#### Work task:
Reply with exactly the lines from the one that contains "Instruction: Open the ufa th query row" through the last line of the records below, and with no other lines.

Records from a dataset

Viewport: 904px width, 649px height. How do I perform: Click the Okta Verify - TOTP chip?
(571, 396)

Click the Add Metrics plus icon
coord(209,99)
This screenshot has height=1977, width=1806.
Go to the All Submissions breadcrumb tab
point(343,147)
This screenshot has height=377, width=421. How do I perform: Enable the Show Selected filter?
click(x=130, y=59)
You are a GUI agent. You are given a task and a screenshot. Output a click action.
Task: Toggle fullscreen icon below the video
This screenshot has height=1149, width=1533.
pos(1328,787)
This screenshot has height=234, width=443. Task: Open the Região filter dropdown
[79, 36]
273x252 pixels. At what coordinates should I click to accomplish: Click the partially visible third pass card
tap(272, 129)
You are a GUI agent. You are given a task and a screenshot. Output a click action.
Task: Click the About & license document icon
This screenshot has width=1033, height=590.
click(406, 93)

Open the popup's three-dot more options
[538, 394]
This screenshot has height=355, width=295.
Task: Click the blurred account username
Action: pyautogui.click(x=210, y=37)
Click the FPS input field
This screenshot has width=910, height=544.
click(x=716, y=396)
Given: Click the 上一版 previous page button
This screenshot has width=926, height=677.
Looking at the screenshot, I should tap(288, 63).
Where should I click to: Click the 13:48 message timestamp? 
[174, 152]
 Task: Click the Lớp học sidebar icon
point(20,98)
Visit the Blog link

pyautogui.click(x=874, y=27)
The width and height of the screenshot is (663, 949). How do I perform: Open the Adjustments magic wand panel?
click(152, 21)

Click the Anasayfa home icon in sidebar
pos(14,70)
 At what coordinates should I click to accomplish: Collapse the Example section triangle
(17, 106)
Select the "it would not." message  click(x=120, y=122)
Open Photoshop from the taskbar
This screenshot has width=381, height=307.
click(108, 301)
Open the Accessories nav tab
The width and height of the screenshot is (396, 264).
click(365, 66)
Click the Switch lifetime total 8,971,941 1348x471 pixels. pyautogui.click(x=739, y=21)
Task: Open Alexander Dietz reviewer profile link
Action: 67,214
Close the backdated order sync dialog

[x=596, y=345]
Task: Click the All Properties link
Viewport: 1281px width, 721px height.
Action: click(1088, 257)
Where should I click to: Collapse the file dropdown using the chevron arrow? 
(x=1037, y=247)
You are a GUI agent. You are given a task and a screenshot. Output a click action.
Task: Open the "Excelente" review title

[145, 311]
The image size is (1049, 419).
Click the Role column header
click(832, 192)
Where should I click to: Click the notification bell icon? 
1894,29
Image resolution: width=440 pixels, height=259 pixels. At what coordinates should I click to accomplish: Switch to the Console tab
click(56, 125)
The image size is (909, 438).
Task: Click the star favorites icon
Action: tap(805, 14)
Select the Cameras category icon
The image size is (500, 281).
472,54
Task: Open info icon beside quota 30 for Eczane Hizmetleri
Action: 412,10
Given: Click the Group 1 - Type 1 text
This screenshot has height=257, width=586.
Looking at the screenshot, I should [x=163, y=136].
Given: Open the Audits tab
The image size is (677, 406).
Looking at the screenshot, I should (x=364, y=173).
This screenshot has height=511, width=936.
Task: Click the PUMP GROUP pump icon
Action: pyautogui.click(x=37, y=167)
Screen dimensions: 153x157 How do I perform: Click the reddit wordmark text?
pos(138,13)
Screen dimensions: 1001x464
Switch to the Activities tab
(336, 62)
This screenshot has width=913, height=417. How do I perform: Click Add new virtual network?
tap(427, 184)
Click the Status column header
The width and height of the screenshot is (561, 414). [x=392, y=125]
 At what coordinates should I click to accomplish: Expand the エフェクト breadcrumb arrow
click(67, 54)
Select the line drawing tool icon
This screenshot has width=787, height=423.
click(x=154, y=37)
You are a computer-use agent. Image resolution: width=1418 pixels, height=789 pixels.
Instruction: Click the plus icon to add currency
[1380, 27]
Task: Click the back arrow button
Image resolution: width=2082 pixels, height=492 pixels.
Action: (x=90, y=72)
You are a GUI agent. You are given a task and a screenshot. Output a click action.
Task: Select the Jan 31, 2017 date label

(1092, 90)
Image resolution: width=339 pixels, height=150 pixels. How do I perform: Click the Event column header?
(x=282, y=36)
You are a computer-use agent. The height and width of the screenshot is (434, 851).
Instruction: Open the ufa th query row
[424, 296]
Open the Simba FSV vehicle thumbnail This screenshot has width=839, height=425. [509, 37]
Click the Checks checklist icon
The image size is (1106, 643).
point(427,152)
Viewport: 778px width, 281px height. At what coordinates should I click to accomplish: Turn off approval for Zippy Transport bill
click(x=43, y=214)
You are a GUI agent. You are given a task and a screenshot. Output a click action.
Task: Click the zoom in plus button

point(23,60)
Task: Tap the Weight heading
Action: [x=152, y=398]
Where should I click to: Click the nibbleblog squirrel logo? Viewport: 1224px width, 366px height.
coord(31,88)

#### Result below:
Instruction: Open the ufa th query row
[424, 296]
Open the Simba FSV vehicle thumbnail This screenshot has width=839, height=425. [509, 37]
Click the Checks checklist icon
The image size is (1106, 643).
point(427,152)
Viewport: 778px width, 281px height. At what coordinates should I click to accomplish: Turn off approval for Zippy Transport bill
click(x=43, y=214)
You are a GUI agent. You are given a task and a screenshot. Output a click action.
Task: Click the zoom in plus button

point(23,60)
Task: Tap the Weight heading
Action: [x=152, y=398]
Where should I click to: Click the nibbleblog squirrel logo? Viewport: 1224px width, 366px height.
coord(31,88)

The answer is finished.